# [Task to complete]
Pull every line of the entries that has the word "will".

# [Working data]
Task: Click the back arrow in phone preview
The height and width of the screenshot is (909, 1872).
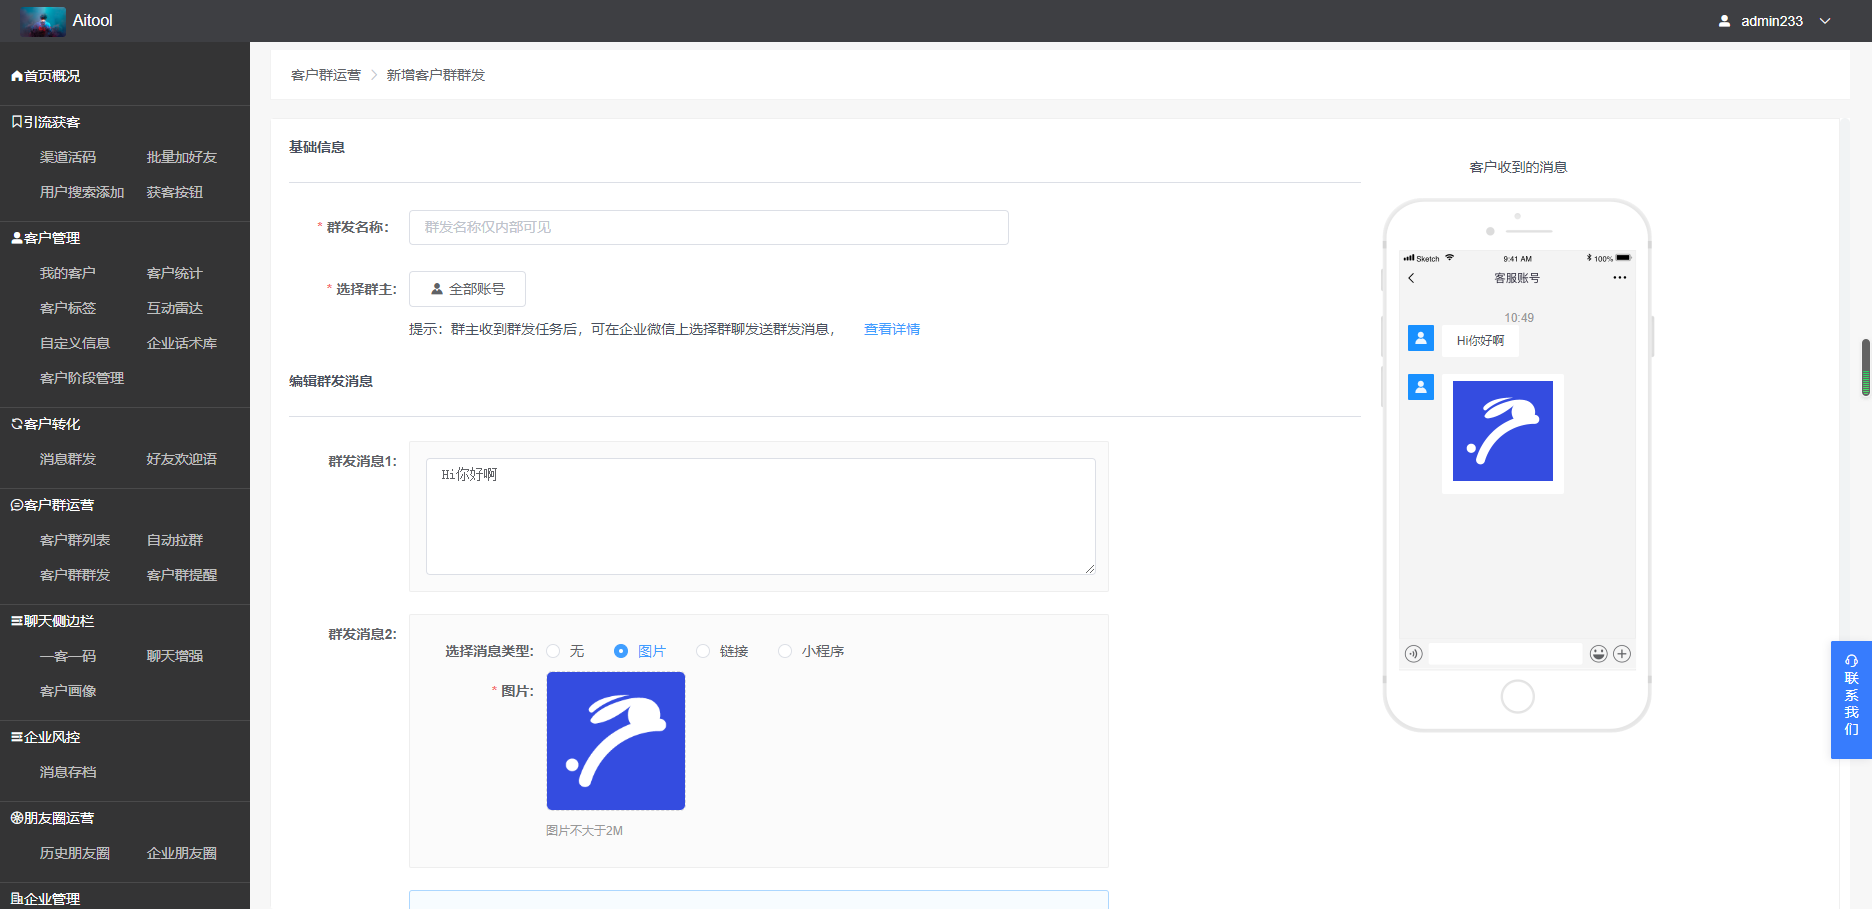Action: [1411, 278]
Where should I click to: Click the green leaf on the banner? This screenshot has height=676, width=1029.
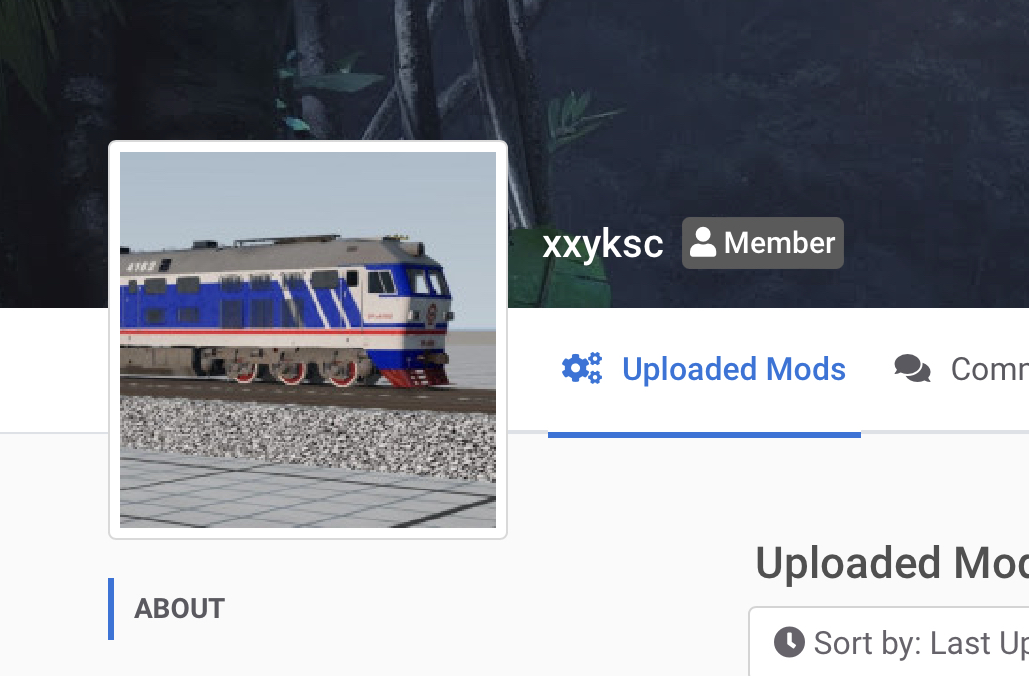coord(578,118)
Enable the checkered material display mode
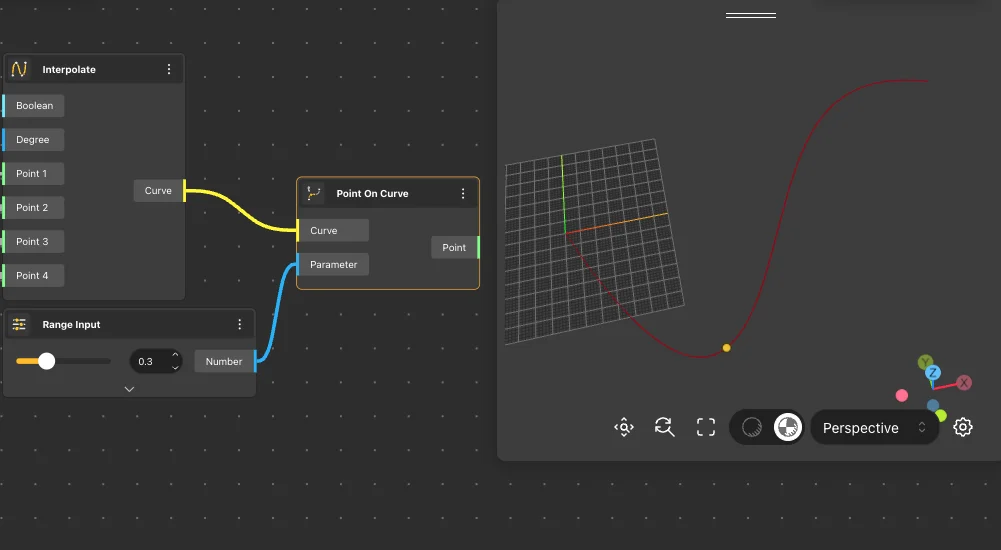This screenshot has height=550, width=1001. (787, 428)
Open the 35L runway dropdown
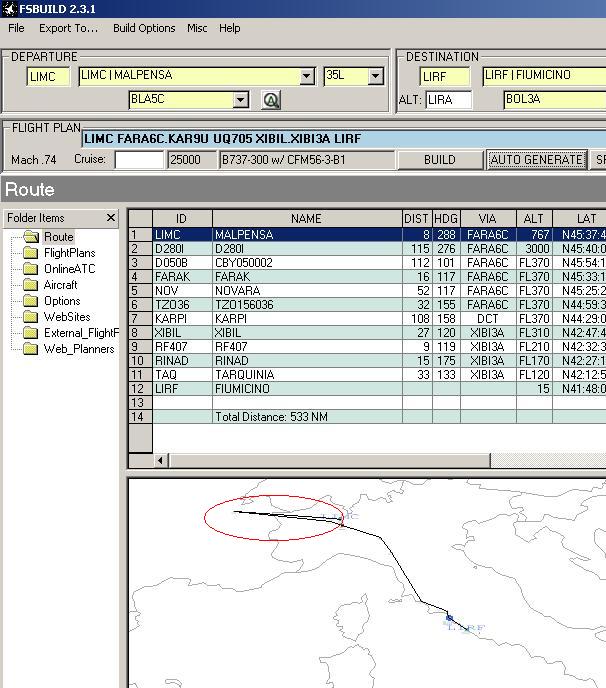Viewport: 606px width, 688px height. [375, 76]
* * *
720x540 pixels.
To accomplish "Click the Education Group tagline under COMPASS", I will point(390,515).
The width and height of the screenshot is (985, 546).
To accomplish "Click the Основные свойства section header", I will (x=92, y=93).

# [Expected output]
To accomplish "Click the Education Group tagline under COMPASS", I will point(390,515).
To accomplish "Click the Основные свойства section header", I will (x=92, y=93).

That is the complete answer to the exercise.